*List of tasks*
(a) Return everything in the Parquet excerpt from "- SampleThriftObject(col_a:a1, col_b:b1, col_c:null)" down to "SampleThriftObject(col_a:a4, col_b:b4, col_c:null)", copied exactly.
(b) Translate this sentence from the Parquet excerpt into Spanish: "Use the hdfs command for a simple peek into the Parquet store on hdfs."
(c) Answer these from the Parquet excerpt:
(i) Which two columns are named in the "parquet.thrift.column.filter" setting?
(ii) What value does col_c have in each printed SampleThriftObject?
(iii) About what size are the part files that store the data?

*Source text*
/---

ParquetInputFormat.setReadSupportClass(
job,
classOf[ThriftReadSupport[SampleThriftObject]]
)
job.getConfiguration.set("parquet.thrift.column.filter", "col_a;col_b")
val parquetData = sc.newAPIHadoopFile(
parquetStore,
classOf[ParquetThriftInputFormat[SampleThriftObject]],
classOf[Void],
classOf[SampleThriftObject],
job.getConfiguration
).map{case (void,obj) => obj}
println(parquetData.collect().map(" - " + _).mkString("\n"))
Output.
Reading 'col_a' and 'col_b' from Parquet data store.
- SampleThriftObject(col_a:a1, col_b:b1, col_c:null)
- SampleThriftObject(col_a:a2, col_b:b2, col_c:null)
- SampleThriftObject(col_a:a3, col_b:b3, col_c:null)
- SampleThriftObject(col_a:a4, col_b:b4, col_c:null)
- SampleThriftObject(col_a:a5, col_b:b5, col_c:null)
- SampleThriftObject(col_a:a6, col_b:b6, col_c:null)
- SampleThriftObject(col_a:a7, col_b:b7, col_c:null)
- SampleThriftObject(col_a:a8, col_b:b8, col_c:null)
- SampleThriftObject(col_a:a9, col_b:b9, col_c:null)
Parquet store on HDFS.
Use the hdfs
command for a simple peek into the Parquet store on hdfs.
The _metadata
file follows the file format described in
apache/incubator-parquet-format, and
the data is stored in part files ~20M in size.

\---

*Source data*
/---

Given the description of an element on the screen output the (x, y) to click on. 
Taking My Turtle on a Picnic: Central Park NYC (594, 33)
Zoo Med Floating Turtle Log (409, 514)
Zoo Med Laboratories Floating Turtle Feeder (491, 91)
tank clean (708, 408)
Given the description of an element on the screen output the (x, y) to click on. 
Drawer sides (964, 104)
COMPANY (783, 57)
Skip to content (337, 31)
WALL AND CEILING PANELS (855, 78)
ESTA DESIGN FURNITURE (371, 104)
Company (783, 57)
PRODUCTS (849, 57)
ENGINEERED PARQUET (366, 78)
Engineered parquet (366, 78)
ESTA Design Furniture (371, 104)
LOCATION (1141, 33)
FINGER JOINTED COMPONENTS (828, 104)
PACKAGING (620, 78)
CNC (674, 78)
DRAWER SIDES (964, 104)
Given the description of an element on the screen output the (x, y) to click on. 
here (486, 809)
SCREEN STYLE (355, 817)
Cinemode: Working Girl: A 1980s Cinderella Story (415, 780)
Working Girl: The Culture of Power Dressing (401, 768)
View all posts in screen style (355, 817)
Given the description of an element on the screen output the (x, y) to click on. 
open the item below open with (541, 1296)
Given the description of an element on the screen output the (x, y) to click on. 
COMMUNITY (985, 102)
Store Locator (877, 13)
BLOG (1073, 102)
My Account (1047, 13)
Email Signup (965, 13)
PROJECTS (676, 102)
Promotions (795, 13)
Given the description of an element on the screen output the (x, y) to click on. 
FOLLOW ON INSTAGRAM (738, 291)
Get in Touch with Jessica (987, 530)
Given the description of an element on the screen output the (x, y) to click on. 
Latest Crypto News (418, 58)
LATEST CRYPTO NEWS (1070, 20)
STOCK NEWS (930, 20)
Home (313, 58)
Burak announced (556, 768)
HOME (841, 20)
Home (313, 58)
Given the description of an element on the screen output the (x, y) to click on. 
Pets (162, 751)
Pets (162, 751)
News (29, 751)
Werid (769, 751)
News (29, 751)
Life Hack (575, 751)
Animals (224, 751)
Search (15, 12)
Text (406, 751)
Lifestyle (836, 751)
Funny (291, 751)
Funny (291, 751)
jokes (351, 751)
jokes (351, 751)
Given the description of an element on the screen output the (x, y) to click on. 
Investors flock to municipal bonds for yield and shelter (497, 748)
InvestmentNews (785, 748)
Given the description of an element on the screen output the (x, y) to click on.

\---

*Answers by item number*
(a)
- SampleThriftObject(col_a:a1, col_b:b1, col_c:null)
- SampleThriftObject(col_a:a2, col_b:b2, col_c:null)
- SampleThriftObject(col_a:a3, col_b:b3, col_c:null)
- SampleThriftObject(col_a:a4, col_b:b4, col_c:null)

(b) Usa el comando hdfs para echar un vistazo sencillo al almacén de Parquet en hdfs.

(c)
(i) col_a and col_b
(ii) null
(iii) About 20M